YOUR OBJECTIVE:
Which lines below hold the word "computer"? Copy all of them.

[Stored data]
▼

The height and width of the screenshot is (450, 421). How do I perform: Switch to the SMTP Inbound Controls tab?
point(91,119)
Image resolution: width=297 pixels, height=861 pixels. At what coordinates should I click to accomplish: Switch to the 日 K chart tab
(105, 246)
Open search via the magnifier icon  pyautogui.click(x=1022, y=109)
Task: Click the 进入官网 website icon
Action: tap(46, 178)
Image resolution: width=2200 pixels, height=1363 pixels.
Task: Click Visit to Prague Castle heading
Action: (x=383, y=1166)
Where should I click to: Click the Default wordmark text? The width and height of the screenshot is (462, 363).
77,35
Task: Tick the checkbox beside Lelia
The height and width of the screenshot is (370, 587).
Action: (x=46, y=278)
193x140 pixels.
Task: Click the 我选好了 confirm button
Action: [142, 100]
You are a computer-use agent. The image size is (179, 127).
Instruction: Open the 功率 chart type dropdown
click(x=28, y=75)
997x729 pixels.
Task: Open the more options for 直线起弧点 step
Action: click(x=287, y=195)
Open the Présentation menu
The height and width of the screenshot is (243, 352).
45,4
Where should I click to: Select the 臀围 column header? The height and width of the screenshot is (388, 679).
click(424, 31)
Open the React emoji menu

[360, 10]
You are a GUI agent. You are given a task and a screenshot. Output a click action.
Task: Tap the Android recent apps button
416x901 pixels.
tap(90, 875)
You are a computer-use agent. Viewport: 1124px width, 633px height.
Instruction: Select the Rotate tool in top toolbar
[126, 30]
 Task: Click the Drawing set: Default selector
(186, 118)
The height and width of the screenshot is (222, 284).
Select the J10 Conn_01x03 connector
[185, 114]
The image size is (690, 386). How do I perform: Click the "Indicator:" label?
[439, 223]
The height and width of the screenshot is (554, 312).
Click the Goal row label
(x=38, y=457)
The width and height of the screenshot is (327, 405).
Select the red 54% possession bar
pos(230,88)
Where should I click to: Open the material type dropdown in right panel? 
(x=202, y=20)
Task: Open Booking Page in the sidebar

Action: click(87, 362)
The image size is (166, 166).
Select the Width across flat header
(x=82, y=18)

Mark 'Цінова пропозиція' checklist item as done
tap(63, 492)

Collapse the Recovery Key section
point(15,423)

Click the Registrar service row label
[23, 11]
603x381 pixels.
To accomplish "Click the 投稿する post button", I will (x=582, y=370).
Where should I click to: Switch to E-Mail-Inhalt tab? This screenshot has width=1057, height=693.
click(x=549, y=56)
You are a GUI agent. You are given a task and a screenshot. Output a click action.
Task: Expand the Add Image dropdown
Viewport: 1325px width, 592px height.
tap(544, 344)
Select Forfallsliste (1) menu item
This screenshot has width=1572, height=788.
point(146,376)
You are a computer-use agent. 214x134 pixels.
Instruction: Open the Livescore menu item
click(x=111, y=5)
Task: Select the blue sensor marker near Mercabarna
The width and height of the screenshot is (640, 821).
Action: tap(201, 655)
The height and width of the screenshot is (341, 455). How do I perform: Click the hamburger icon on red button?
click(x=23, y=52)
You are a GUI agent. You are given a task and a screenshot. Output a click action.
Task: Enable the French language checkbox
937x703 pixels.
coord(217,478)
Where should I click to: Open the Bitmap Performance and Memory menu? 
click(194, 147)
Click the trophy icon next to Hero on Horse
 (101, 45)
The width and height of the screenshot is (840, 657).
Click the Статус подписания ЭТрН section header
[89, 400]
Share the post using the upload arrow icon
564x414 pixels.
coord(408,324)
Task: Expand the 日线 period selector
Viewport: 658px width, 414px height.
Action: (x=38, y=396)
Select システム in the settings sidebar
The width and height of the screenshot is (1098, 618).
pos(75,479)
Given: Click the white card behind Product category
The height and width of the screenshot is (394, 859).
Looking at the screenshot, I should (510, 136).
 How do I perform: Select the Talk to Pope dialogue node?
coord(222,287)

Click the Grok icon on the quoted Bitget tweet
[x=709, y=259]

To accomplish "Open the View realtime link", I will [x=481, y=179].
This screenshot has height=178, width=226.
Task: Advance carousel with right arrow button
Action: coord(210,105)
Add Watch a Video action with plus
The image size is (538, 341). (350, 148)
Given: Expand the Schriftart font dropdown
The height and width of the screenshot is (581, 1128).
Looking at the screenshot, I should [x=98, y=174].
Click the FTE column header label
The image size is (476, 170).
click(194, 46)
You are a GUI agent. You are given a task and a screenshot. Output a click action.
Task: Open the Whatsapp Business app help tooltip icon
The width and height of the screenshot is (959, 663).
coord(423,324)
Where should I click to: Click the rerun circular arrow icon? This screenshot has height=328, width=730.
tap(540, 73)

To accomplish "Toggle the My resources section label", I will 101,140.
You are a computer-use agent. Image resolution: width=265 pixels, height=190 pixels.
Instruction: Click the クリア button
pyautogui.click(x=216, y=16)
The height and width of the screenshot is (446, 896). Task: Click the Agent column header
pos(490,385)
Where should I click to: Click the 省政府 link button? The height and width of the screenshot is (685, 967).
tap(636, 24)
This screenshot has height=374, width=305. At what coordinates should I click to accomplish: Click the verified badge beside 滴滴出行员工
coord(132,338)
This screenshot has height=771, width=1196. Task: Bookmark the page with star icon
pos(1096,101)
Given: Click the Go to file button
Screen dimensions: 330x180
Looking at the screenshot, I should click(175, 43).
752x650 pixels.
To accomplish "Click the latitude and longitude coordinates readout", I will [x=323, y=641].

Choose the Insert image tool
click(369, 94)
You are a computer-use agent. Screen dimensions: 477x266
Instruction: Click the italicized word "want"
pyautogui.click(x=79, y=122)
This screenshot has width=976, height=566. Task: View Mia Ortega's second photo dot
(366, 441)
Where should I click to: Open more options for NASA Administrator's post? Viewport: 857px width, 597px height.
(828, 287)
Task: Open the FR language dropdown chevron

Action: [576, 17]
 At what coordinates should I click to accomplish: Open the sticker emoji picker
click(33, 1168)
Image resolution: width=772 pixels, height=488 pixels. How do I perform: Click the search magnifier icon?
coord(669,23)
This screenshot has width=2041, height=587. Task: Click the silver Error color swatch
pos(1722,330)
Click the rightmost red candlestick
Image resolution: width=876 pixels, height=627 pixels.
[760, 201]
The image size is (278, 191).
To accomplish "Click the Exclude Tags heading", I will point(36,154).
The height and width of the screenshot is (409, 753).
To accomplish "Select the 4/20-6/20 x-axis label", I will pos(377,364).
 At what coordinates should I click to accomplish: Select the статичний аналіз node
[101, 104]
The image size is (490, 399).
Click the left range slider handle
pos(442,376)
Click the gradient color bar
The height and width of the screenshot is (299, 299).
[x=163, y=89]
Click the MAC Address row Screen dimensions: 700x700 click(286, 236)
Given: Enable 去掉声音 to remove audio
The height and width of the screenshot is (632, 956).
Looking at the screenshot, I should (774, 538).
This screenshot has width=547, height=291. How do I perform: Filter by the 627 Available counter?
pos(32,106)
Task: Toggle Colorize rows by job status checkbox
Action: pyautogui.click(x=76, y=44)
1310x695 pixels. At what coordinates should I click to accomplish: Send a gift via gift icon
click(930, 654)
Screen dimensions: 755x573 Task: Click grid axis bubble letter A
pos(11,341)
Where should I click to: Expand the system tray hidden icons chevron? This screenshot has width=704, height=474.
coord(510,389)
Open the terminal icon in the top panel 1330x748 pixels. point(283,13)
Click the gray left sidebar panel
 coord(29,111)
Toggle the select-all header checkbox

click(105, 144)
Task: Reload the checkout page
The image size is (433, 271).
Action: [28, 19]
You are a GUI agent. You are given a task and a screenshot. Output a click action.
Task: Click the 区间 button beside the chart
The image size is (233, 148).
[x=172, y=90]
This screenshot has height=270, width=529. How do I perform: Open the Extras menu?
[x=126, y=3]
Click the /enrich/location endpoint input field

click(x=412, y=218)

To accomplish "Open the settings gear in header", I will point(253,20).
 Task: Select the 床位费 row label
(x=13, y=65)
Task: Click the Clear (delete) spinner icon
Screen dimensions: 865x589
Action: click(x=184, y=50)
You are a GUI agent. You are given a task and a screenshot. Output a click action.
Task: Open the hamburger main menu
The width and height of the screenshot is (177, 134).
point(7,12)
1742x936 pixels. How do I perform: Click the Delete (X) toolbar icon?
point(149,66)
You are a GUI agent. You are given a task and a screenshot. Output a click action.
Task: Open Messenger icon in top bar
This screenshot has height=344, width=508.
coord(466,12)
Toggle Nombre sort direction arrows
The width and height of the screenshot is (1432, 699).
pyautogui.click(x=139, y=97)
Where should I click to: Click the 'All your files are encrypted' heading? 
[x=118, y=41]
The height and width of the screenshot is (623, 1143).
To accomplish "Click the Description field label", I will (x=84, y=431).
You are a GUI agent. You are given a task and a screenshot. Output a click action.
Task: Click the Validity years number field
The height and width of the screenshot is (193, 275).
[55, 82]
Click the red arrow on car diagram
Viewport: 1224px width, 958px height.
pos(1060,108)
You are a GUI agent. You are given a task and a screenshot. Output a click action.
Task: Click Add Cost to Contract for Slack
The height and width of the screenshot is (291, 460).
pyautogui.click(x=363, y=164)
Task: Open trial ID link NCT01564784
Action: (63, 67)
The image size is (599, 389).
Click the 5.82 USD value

▲

OUTPUT:
You are a computer-use agent. The image size is (179, 127).
You are a computer-use agent. Viewport: 1124px width, 633px height.
You are a computer-use agent. 214x134 pixels.
You are a computer-use agent. Image resolution: width=265 pixels, height=190 pixels.
You are a computer-use agent. Screen dimensions: 477x266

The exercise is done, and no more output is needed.